* **Short task**: From the items below, pick out every line that contains the string "pyautogui" and copy those lines. Case counts.

[Entries on where items appear]
____
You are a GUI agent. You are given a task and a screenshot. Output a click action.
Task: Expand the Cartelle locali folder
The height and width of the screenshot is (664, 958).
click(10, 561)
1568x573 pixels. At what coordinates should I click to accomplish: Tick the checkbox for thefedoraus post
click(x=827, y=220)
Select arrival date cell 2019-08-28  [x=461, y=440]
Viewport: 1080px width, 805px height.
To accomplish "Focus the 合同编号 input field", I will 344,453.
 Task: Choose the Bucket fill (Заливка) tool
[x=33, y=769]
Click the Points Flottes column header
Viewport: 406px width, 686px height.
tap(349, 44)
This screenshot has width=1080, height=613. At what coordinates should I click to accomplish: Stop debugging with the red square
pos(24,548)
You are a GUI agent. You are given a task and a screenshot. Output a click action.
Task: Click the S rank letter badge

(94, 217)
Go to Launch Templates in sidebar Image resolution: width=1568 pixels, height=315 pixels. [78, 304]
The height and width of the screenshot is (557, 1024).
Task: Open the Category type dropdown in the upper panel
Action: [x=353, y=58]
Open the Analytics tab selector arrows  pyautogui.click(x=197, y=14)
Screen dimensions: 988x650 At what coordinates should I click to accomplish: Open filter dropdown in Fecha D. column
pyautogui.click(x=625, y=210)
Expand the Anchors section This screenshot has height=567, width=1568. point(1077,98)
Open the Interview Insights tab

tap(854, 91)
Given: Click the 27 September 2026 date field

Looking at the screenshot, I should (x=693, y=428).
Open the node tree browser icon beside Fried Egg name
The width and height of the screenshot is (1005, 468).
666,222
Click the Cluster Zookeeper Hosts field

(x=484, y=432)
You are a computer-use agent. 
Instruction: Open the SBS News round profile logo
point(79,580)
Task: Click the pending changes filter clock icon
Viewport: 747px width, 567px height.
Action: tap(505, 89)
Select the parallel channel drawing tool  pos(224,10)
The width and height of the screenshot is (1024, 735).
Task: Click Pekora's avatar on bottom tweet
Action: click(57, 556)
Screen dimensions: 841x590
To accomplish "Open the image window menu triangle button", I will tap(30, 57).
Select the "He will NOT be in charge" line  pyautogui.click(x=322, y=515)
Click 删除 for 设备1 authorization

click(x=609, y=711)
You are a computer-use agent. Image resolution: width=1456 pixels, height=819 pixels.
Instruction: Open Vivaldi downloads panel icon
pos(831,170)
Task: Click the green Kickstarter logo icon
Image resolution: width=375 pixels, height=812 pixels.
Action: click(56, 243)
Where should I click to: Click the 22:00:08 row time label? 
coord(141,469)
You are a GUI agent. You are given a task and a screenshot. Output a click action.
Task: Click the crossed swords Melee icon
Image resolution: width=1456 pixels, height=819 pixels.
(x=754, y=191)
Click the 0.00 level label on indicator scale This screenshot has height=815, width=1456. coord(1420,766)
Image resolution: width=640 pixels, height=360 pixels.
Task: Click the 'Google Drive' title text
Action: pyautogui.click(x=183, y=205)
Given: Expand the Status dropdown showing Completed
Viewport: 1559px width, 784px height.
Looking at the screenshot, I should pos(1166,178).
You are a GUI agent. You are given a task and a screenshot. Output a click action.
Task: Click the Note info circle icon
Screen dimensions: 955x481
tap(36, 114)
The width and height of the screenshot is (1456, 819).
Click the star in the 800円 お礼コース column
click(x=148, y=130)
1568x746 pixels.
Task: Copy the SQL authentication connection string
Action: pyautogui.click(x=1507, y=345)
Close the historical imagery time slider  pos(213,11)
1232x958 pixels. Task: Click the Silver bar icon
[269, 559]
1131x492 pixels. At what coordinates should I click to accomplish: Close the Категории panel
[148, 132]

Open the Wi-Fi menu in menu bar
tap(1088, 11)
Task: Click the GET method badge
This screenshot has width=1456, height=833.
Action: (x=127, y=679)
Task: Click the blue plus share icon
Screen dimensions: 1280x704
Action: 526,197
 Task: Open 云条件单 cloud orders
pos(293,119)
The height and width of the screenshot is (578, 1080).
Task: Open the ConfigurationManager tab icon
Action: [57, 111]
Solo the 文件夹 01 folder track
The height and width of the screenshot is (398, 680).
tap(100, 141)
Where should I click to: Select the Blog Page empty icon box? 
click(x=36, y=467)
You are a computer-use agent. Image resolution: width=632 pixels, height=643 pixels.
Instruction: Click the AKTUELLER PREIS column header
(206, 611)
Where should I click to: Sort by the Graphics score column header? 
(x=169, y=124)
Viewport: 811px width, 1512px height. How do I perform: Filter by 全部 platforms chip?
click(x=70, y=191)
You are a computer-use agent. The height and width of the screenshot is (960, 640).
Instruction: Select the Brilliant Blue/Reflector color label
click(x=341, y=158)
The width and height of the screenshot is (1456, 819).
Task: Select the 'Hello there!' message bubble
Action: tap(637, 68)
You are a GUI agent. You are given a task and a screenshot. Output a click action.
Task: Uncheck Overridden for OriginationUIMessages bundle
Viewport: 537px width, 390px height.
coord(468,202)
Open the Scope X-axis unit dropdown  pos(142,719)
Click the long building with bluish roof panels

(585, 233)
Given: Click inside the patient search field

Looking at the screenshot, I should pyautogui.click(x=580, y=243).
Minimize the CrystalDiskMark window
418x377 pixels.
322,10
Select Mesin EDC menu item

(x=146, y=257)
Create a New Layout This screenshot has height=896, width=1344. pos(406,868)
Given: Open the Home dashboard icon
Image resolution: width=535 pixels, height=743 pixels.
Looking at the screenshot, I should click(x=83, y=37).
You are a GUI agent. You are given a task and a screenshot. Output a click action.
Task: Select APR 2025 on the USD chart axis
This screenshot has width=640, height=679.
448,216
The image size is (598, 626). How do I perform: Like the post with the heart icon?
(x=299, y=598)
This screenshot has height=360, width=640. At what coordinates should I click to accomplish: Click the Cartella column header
____
* **Written answer**:
Open the Analytics tab selector arrows  pyautogui.click(x=197, y=14)
pyautogui.click(x=625, y=210)
Select the "He will NOT be in charge" line  pyautogui.click(x=322, y=515)
Action: pyautogui.click(x=183, y=205)
Action: pyautogui.click(x=1507, y=345)
Looking at the screenshot, I should pyautogui.click(x=580, y=243).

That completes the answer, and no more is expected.